Martyn Wakefield
SILENT NIGHT [2021] (REVIEW)
Dir. Camille Griffin
Reviewer. Martyn Wakefield

'tis the season for festive cheer and getting the family together but writer and director Camille Griffin has other ideas in what is the most depressing and downbeat film since MELANCHOLIA.
Nell (Kiera Knightly) and Simon (Matthew Goode) are ready to welcome friends and family for what promises to be a perfect Christmas gathering. Everyone in a vibrant mood and children running through the postcard perfect house in the country. Everything is perfect except for one thing: everyone is going to die.
Those looking at the A-star ensemble will not be getting the follow up to LOVE ACTUALLY as SILENT NIGHT is tinged with dark comedy (thanks to it's well written and delivered bitterness) but the film really pays tribute to the darkness of events lingering around and as the effects of Global Warming (or the Russians) take hold, a poisonous gas is wiping out the human population and is heading toward them on this very night.

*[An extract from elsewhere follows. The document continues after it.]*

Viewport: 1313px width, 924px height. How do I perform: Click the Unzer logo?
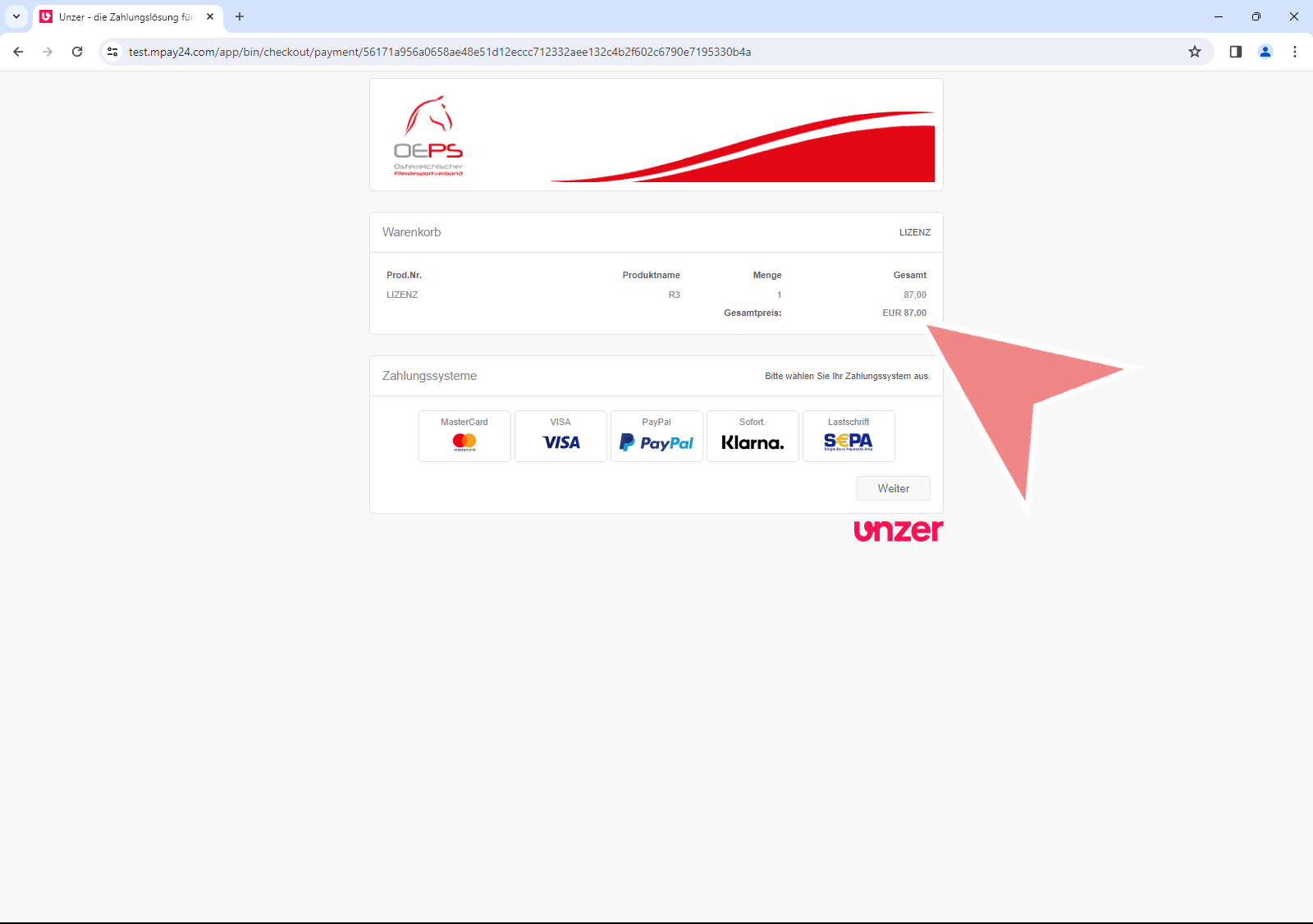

It's a genre defying watch and shares much more with the brilliant HAPPY NEW YEAR, COLIN BURSTEAD (I'm not sure anyone could survive the misery of watching both back to back over the festive period) yet has tinges of THE ROAD and THE MIST firmly wrapping around. The second half of this film is the scariest thing on screen this year and while there's no boogeyman at large, the body count is much bigger.
SILENT NIGHT's cast including Knightly, Goode, Roman Griffin Davis, Annabelle Wallis (in another brilliant turn this year), the always fantastic Sope Dirisu, a superb and emotional double act from Lucy Punch and Kirby Howell-Baptiste as well as Lily Rose Depp in what is her best performance yet, quite frankly this is the best ensemble this year (the same year we had LAST NIGHT IN SOHO and HALLOWEEN KILLS). All of which balance the humour and horror so delicately that it feels strange that one moment you are laughing at a sly one liner the next, crying at them the next. What's more festive than a family get together at Christmas with impending doom?
It's a strange sentiment of our time that something like SILENT NIGHT can strike a chord with reality and sometimes crosses the line between fact and fiction a little too closely however is just enough to prevent anyone from thinking about grabbing the pills.
SILENT NIGHT defies anything else this year, it's scary but not horror, it's funny but depressing, it's a Christmas film with little festive spirit. This succeeds at being both funny and terrifying and there truly is nothing like it. This is a film of it's own making and one that won't be for everyone but those that want something a little different and closer to life this season, it certainly is a "treat".